With Sergio Garcia in the lead of the PGA Championship for most of Sunday, I began to draft the now-that-Sergio-won-the-PGA-who-is-the-best-golfer-without-a-major column. Would it be Adam Scott? Stewart Cink? Luke Donald? Maybe Stuart Appleby?
But When Padraig Harrington sunk the 10-foot par putt to secure his second major tournament victory in a row (and third in the last six), I knew I should have seen it coming.
Let's not pile on Sergio, though; the pundits of the golf world will find a way to continuously needle and prod him while still maintaining their air of gentility. Suffice it to say that after holding the lead for ten holes in what was his best shot at winning a major so far, it was a choke job of Mickelsonian proportion.
This moment, like so many others this year, belonged to Harrington.
The Dubliner was on fire around the putting surface in the clutch moments of the tournament that saw him gobble up Garcia on the final three holes of play.
It was his second PGA Tour win of the year (following his second-straight British Open win) and the fifth of his PGA career. He also has 13 European Tour wins.
And did you know that Harrington is a distant cousin of the underachieving Atlanta Falcon quarterback Joey Harrington (who will return to clipboard duty just as soon as rookie Matt Ryan gets acquainted with the speed of the NFL game). Padraig can call his other cousin, "Action" Dan Harrington for a loan should the golf money ever run out as well.

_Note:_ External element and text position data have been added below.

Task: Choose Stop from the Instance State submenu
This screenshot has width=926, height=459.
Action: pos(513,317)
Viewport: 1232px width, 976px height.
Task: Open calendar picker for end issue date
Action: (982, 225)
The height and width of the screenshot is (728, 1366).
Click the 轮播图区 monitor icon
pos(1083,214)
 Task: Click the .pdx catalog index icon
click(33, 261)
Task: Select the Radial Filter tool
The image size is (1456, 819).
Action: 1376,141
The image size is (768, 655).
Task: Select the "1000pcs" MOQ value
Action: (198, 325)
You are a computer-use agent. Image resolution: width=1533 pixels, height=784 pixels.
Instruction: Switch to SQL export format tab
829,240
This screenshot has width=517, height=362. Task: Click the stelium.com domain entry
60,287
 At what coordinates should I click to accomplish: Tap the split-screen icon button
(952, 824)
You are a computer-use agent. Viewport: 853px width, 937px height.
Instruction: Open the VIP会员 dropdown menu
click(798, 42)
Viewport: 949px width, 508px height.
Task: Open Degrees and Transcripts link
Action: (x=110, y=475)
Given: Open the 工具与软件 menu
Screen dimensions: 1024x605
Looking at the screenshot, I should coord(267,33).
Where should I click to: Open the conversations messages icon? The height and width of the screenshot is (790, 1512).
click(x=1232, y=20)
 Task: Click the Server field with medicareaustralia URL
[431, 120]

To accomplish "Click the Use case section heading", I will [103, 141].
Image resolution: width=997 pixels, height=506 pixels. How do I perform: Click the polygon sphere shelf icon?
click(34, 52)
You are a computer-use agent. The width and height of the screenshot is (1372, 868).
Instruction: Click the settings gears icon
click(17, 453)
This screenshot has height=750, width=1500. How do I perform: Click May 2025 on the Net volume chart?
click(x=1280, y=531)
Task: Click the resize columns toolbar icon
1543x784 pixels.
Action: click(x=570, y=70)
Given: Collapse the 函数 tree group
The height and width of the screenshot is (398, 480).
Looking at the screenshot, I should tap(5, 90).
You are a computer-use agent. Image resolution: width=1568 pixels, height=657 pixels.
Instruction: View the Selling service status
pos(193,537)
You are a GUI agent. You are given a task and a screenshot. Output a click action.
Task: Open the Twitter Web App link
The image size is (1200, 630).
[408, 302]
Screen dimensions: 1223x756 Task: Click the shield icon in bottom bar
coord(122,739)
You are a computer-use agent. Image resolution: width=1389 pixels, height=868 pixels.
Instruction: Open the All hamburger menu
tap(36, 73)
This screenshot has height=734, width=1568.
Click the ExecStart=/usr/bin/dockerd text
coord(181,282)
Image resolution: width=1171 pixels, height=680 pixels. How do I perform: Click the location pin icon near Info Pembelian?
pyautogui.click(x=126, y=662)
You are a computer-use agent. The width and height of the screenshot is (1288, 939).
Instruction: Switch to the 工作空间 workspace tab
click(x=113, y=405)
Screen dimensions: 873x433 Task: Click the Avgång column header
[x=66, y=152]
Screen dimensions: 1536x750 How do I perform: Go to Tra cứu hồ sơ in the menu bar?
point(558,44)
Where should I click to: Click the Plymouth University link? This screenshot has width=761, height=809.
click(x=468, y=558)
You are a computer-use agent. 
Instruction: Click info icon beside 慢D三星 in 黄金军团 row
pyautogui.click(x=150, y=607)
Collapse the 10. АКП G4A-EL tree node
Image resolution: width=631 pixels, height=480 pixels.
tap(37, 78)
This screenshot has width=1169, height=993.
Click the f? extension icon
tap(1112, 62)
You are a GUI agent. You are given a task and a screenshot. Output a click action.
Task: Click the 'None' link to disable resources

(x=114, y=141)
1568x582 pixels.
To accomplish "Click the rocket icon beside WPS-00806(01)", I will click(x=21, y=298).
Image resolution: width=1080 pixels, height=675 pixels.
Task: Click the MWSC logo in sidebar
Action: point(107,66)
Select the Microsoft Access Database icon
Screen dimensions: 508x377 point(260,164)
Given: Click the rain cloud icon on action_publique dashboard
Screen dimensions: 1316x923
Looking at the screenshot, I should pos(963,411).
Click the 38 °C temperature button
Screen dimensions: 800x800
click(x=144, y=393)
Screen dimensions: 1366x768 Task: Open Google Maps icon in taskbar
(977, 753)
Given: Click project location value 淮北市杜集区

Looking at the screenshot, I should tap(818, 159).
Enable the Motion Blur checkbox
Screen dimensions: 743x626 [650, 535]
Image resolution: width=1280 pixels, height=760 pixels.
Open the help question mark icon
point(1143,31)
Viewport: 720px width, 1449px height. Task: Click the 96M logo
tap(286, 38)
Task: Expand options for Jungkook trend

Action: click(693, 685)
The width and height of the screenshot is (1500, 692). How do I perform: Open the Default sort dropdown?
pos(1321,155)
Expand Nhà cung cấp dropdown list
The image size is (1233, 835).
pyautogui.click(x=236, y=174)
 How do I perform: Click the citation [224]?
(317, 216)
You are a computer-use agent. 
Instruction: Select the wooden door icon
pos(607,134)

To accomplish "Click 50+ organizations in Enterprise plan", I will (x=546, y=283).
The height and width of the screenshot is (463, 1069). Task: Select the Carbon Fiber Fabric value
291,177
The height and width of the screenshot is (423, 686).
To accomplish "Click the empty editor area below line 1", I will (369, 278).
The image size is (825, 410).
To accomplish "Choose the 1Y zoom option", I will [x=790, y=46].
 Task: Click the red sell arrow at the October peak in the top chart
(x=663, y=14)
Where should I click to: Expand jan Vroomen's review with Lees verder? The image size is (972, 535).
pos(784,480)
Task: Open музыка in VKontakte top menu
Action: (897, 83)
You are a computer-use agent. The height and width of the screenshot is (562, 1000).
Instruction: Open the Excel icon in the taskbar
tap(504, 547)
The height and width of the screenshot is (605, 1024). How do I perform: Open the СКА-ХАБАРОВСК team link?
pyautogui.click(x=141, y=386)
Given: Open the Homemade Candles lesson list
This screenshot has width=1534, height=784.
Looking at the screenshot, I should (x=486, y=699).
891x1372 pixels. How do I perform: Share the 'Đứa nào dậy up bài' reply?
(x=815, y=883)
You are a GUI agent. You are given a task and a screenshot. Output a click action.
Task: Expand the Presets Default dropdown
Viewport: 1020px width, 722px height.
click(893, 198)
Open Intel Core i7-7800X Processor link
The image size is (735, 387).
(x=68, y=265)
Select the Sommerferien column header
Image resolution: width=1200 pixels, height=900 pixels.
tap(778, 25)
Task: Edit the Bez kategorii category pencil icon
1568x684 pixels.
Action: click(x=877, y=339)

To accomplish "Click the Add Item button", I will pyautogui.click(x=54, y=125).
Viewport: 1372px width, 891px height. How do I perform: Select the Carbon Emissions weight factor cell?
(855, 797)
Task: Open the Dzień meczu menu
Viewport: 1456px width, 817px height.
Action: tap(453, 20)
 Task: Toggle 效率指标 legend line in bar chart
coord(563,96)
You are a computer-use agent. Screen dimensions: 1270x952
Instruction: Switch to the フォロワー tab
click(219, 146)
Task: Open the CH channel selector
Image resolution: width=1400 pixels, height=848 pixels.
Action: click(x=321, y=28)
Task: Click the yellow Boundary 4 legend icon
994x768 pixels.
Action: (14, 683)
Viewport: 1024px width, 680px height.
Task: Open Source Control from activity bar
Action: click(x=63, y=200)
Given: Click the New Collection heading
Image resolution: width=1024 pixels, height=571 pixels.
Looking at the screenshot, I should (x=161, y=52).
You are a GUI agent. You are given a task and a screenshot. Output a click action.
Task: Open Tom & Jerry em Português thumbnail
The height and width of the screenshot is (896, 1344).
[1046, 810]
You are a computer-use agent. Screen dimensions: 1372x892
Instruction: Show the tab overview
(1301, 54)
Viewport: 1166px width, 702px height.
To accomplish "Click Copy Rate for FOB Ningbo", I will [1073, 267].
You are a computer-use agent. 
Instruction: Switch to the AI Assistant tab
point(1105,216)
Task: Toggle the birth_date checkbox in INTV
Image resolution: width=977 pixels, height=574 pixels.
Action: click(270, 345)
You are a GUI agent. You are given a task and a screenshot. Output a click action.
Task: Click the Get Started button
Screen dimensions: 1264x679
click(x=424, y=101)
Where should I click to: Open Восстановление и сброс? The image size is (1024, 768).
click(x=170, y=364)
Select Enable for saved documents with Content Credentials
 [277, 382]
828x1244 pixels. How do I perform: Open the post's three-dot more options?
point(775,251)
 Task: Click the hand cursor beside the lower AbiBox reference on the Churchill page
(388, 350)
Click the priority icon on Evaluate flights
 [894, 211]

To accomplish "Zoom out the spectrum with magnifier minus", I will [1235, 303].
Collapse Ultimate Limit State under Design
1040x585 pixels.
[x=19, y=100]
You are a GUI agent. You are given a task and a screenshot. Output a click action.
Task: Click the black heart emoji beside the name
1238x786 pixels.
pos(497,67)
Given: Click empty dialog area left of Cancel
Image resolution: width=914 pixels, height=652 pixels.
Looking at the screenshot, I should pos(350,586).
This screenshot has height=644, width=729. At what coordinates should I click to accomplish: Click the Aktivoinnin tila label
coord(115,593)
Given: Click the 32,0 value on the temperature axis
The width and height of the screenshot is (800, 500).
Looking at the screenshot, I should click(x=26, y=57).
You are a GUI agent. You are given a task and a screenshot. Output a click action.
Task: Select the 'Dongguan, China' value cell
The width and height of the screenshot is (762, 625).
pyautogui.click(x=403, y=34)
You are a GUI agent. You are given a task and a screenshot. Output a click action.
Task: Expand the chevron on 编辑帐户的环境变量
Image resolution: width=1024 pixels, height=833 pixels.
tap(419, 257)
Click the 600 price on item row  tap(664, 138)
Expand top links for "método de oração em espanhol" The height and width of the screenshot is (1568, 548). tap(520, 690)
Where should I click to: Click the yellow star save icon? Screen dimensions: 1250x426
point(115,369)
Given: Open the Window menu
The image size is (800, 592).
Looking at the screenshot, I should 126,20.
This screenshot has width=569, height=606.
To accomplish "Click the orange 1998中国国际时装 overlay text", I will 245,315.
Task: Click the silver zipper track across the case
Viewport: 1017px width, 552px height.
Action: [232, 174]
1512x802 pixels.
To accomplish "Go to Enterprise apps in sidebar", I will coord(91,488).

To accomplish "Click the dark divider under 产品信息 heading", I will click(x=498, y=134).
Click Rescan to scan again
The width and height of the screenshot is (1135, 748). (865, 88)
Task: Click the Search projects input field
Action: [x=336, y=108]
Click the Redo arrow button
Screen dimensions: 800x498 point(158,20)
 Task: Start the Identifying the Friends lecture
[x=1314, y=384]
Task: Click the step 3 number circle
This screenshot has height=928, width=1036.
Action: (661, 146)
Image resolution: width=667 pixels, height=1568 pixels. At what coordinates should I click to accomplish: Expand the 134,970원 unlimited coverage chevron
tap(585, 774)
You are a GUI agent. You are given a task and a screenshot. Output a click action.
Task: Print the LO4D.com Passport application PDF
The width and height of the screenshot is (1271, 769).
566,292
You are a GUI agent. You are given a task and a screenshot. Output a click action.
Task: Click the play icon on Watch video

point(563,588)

"Action" Dan won the 1995 World Series of Poker. Some families are so spoiled.
The golf world held its collective breath when Tiger Woods announced that he would undergo season-ending knee surgery after his heroic June win at the U.S. Open at Torrey Pines in San Diego, Calif.
Would golf be interesting at all? Who would want to watch the b-team fight for the scraps in Tiger's absence? Could the PGA deal with the loss of its most dominant figure? Who would step up?
Harrington has answered at least the latter question. After watching Phil Mickelson burst onto the major championship scene at the Masters in 2004 and stay at the forefront of the Tiger-foil conversation until only 2006, there is no reason to think that Harrington can keep pace with Woods once he makes his return to health and golf supremacy.
But Harrington has kept golf fans' attention.
He had the complete focus and grit on Sunday to win his third major at the expense of Garcia, and it will be exciting to watch Harrington go after Tiger at the top of a leaderboard, if and when he gets a chance.